* **TASK DIRECTIONS**
Give again, unaltered, the lines of the listing below that run from the line having "This screenshot has width=741, height=650." through the line having "Given: Click 'Culture, Media".

------ DATA FOR THIS TASK ------

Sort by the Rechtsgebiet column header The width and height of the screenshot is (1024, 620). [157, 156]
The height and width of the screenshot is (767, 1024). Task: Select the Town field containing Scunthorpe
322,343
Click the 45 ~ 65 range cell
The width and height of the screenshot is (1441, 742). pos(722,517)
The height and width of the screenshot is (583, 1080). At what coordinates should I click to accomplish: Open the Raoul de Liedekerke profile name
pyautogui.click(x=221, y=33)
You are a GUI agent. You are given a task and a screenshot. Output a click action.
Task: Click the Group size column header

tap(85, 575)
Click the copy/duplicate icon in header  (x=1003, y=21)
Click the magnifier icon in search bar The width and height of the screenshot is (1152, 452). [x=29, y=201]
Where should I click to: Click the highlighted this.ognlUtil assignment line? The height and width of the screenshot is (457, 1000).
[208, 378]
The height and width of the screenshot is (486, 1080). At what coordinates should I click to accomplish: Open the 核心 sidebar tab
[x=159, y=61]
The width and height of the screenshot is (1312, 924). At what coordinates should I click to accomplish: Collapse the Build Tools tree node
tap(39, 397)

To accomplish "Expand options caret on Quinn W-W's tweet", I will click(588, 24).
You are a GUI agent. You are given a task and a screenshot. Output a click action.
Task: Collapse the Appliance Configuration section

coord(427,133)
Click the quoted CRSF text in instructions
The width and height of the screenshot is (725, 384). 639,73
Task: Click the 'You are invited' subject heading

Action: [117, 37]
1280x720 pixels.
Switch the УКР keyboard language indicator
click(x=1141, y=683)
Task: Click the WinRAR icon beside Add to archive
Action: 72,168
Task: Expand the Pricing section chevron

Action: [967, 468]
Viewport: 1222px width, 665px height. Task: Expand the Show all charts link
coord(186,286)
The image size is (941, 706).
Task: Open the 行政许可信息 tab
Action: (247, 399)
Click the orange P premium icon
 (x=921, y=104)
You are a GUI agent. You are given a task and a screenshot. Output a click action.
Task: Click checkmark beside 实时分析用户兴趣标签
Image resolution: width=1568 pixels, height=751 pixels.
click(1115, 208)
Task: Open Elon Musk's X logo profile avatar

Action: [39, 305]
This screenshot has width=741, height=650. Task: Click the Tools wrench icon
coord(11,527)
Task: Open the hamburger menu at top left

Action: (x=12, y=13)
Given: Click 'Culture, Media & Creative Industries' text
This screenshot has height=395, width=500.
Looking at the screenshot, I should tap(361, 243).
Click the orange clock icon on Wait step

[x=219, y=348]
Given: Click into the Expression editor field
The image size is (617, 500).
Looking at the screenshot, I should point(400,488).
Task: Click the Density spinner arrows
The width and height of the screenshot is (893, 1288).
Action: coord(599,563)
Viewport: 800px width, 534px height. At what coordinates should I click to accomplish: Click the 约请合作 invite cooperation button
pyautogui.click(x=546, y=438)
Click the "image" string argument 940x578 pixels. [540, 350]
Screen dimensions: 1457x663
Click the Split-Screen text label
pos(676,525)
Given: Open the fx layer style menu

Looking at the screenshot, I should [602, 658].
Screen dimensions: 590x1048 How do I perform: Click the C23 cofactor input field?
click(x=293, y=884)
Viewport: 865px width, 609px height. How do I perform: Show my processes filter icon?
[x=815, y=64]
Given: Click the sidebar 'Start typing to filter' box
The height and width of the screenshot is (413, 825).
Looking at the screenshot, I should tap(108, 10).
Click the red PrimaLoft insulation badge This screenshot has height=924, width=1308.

------

* **THE COMPLETED TASK**
This screenshot has width=741, height=650. Task: Click the Tools wrench icon
coord(11,527)
Task: Open the hamburger menu at top left

Action: (x=12, y=13)
Given: Click 'Culture, Media & Creative Industries' text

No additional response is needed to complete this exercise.